We drove into one of these neighborhoods just to drive by some of the mansions.  Mainly to gawk.  Actually, only to gawk. We came through the entrance, which had no markings of privacy or private property – including no “no trespassing” signs.  Just barracades moved off to the side as though they were waiting for some state emergency to keep the zombies out.

“This is very old money,” said our friend Rumi; who sat in the driver’s seat after expressing an intererst in driving our Element. We saw the stately mansions, with their manicured lawns, and more rooms than any individual or family really knows what to do with. 

And then we saw the flashing lights behind us.  We were being pulled over by the neighborhood’s private police. And he was armed. 

He questioned why we were in the neighborhood and, in the kind of tone that only police officers can get, told us that we were trespassing on private property. We will leave immediately. We needed to turn around right now and leave immediately. 

I don’t know what bothers me so much about this experience. In the end, no one got arrested. No one got called any names. I suppose it was that I didn’t like the way the officer spoke to my friend, the only person of color in the car. But I think it was also the sense of entitlement.  The sense that we were trespassing on private property that really was like any other street. Or, very frankly, the “private” streets that primarily housed white people living in their mansions and are protected from people who may look differently than them by armed guards . 

I know that is probably prejudiced of me to assume all of the above. It is. But it is also true that unfortunately history is on my side. 

Now mind you, I’ve experienced “neo-segregation” before. I grew up in a very racially diverse town of Montclair, New Jersey, but it was also economically segregated and somewhat racially as well.  The public schools I went to looked like some kind of  version of Sesame Street. My high school was well attended by nearly every race, creed, orientation, ability, etc. But yet, walk into the cafeteria at lunchtime and you could quickly see the manifestation of people sitting with people who are just like themselves. 

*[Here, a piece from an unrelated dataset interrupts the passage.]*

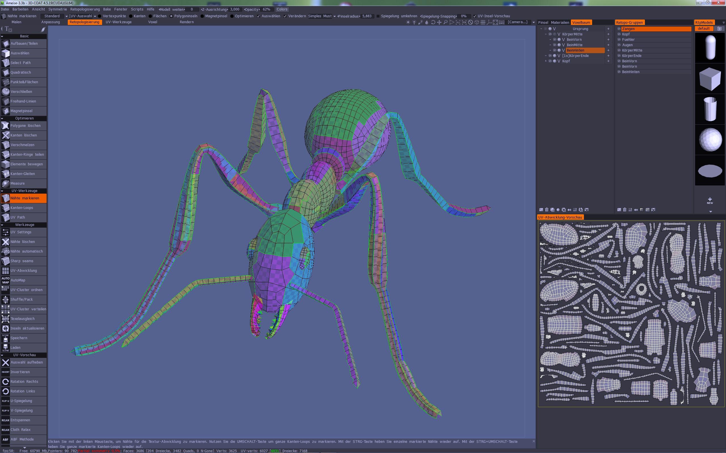Add a NEW RtpModels item

click(x=710, y=200)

Segregation knows no boundaries and all you have to do is live in Baltimore for a short time to directly experience urban segregation. Marc and I helped to revitalize a neighborhood, Mt. Vernon, only to see it gradually become more and more white. And more and more boring, in our eyes. 

And do I need to tell you about the history of Chicago? To gloss over the entire subject, let’s just say that the Cubs-Sox division in this city is a stark reminder of how this city naturally separates itself into enclaves. 

I need to be clear that I understand that I’m probably not being fair to that officer and to St. Louis.  But every now and then, you can get a glimpse of the history of our country in modern times. 

But I contrast that with our experience at dinner that very night. We were invited to Rumi’s brother’s home to help celebrate Rumi’s nephew’s graduation from high school. It was great to meet part of the family of one of our great friends.  Rumi and his brother emigrated to the U.S. from Bangladesh. At the dinner party, we met a number of other people who became family friends after doing the same thing and found a sense of community with each other.  

After telling the story of our experience in the exclusive part of town, I was met with nods of understanding. And then I was told that a few years ago a number of art students set up non-violent protests about these “private” neighborhoods. They set up barricades to the barricades, artistically decorated totem poles that drew the attention of passerbys and, eventually, the media to the purpose and modernity of these private neighborhoods.

But it was at this party that I truly saw the spirit of St. Louis. Two queer men, one of them Jewish, were openly welcomed into the home of a Muslim family and were embraced with the welcomeness that every guest should experience.  And it was then that I felt that no matter the history of our country and of Missouri, maybe the future didn’t need to feel so dark. And that maybe, just maybe, if you feel out of place, you can surround yourself with people who understand and welcome you to a place where you’re different, but also just like everyone else.